For 85 years, the U.S. government has turned a blind eye to companies that import goods derived from slavery -- so long as domestic production couldn’t meet demand for those goods. That’s about to change.

The U.S. Senate on Thursday voted to close a loophole in the Tariff Act of 1930, which bars goods made by convict, forced or indentured labor, amid a new focus on slavery in the supply chains of global companies. Almost 21 million people are enslaved for profit worldwide, the United Nations says, annually providing $150 billion in illicit revenue.

The legal gap has been in place for so long that politicians who pushed for the change aren’t exactly sure how it will affect businesses cited by human rights groups or the agencies responsible for blocking goods derived from slavery.

“The old system that leaves the door open to child or slave labor if it’s used to make a product that isn’t made here in the U.S. -- that system absolutely must end, and it will,” U.S. Senator Ron Wyden, an Oregon Democrat who spoke against the loophole on the Senate floor, said Thursday in a statement.

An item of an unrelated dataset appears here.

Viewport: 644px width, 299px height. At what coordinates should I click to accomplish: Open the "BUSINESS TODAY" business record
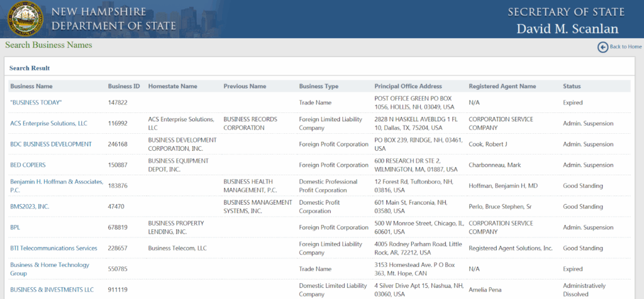pyautogui.click(x=36, y=102)
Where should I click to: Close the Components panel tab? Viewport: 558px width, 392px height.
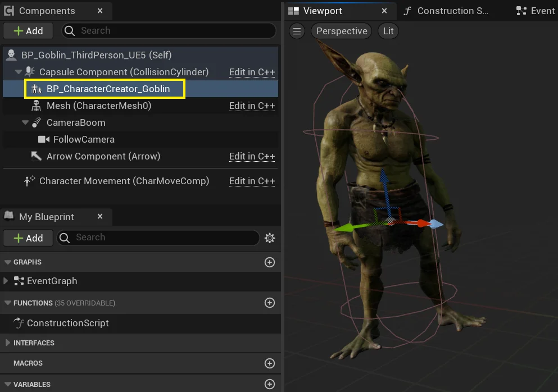click(100, 11)
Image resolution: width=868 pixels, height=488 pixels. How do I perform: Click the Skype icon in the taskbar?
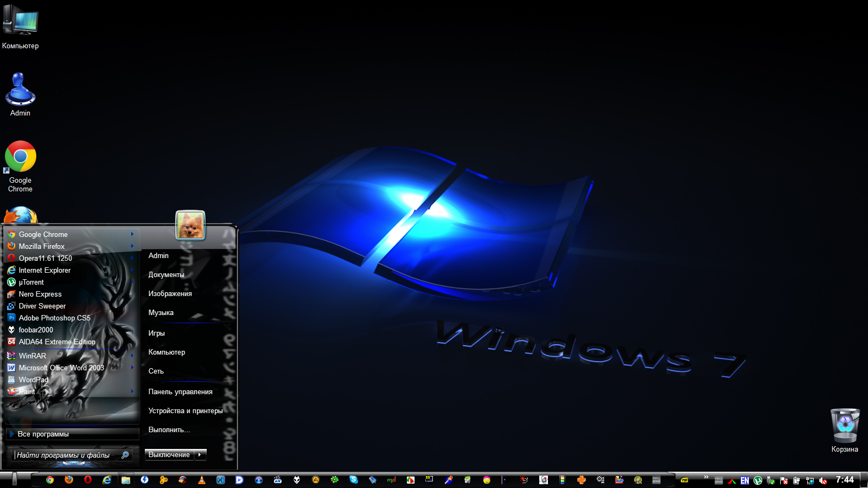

The Senate vote was part of a wide-ranging trade enforcement bill approved 75 to 20, its passage led by Republicans. The House of Representatives passed the bill last year. A statement from the White House on Thursday said President Barack Obama intended to sign the bipartisan legislation. It didn’t mention the language to close the loophole, one of many amendments to the bill.


Game Changer


The act may be a game changer for U.S. Customs and Border Protection and U.S. Immigration and Customs Enforcement, the agencies responsible for preventing goods derived from slavery from entering the country. Kenneth Kennedy, a senior policy adviser for ICE, has called the loophole “the Achilles heel” of the Tariff Act. To illustrate his point, he has used well- documented problems with the cocoa industry that supplies candy companies.

“If we know cocoa is being produced on plantations in West Africa using slave labor, and then being imported into the U.S., we still have to allow it in because the U.S. cannot produce enough cocoa to meet U.S. demand,” Kennedy said in a December interview.

Wyden’s spokesman, Keith Chu, said the senator hopes the closure of the loophole will allow enforcement agencies to crack down on slave labor, though he didn’t say which industries or companies might be targeted. Wyden and Senator Sherrod Brown, a fellow Democrat from Ohio, offered the amendment behind the loophole’s closure.

“Ending this provision gives those fighting forced labor the confidence they can challenge imports of these products without fear of being undermined by an archaic and outrageous provision of U.S. trade law,” Chu said in an e-mail.